THE HUNGER
She opens her maw and consumes. Cities fall in her wake. Continents rip apart and spit fire and ash. Rushing waters flood the fields and crush high towered walls, reaching into every corner to drown the scurrying rats. Black and heavy air sticks in the lungs like tar and burns weary eyes. She hungers for the fall. She is the harbinger of the end. And she began as a dream.
One of the first men (he did not have a name) called her to life on a dark night. He looked at the stars ablaze above him and sat in satisfaction, resting in front of his meager fire. The man gazed at the endless sky and whispered to her, coaxing her out of the great Mother void and into something of substance. He and his people needed her, so they created her, molded her to their own purposes. For a time, she was happy to serve.

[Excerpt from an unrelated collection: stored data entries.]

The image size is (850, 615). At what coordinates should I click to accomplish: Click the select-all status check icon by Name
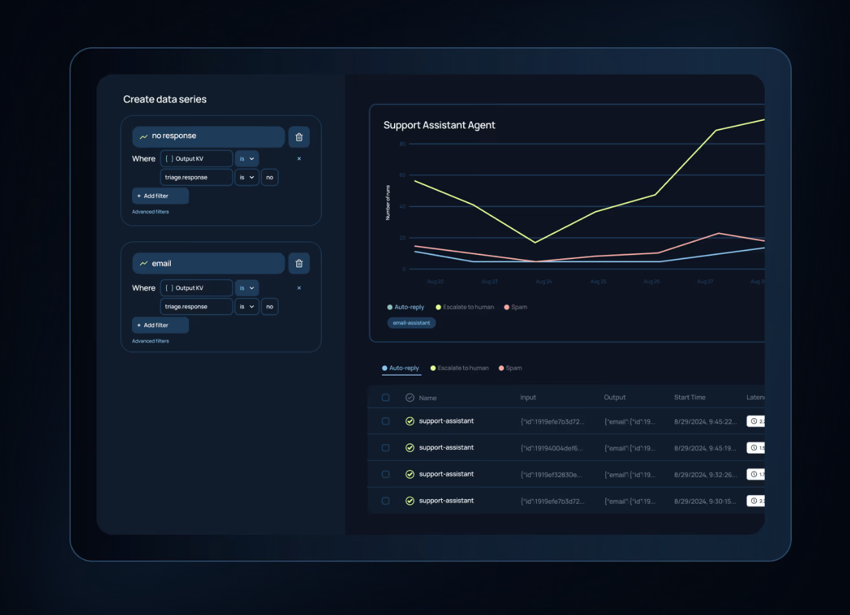point(409,397)
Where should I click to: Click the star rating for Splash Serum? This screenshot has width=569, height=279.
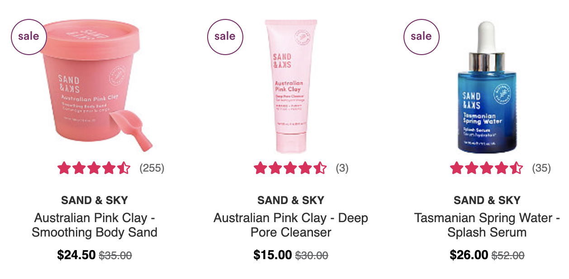pos(487,168)
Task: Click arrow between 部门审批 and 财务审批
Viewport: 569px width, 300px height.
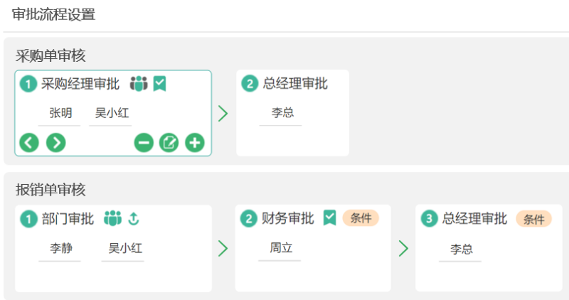Action: coord(223,249)
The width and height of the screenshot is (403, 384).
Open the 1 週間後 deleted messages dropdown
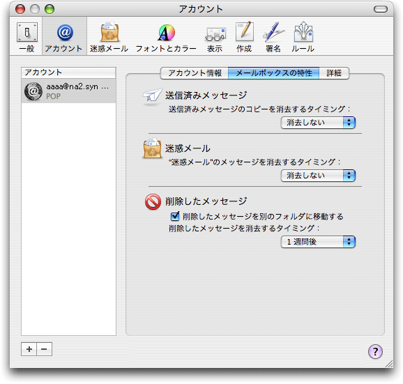pos(318,242)
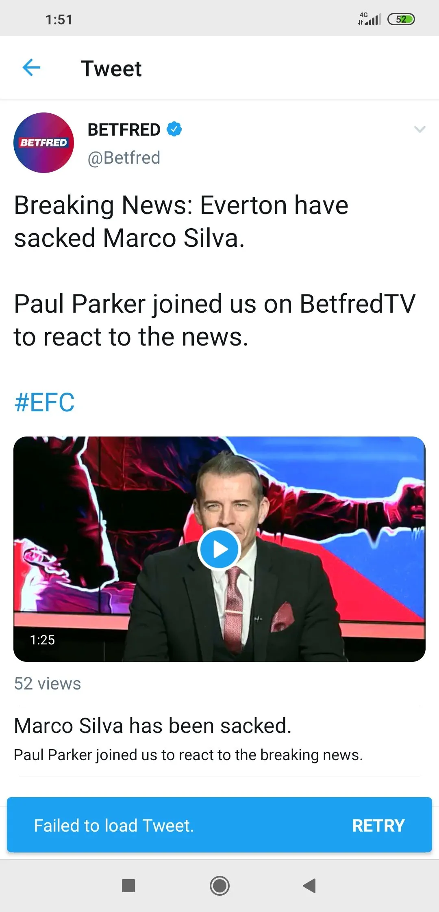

In her younger days she admired the figure of humanity, as they swarmed around their hives and called for her aid. They won her affection for calling her into consciousness, for giving her an identity. In her name, the people grew in numbers and strength. They began to tame the world for their own. Beasts bowed to them and the expansive wilds disappeared to make room for fertile fields. Water that had always carved its own path, slowly and carefully, suddenly changed its course. The people grew accustomed to full stomachs and satisfied thirst. Men dug into the Earth and ripped out whatever they could wrap their hands around. They transformed rock into tools for creations not yet made, beautiful trinkets to collect, and weapons of war. War, that was her favorite creation of all. It ended in upheaval, in shifting balance and growing power. She craved a catalyst like that.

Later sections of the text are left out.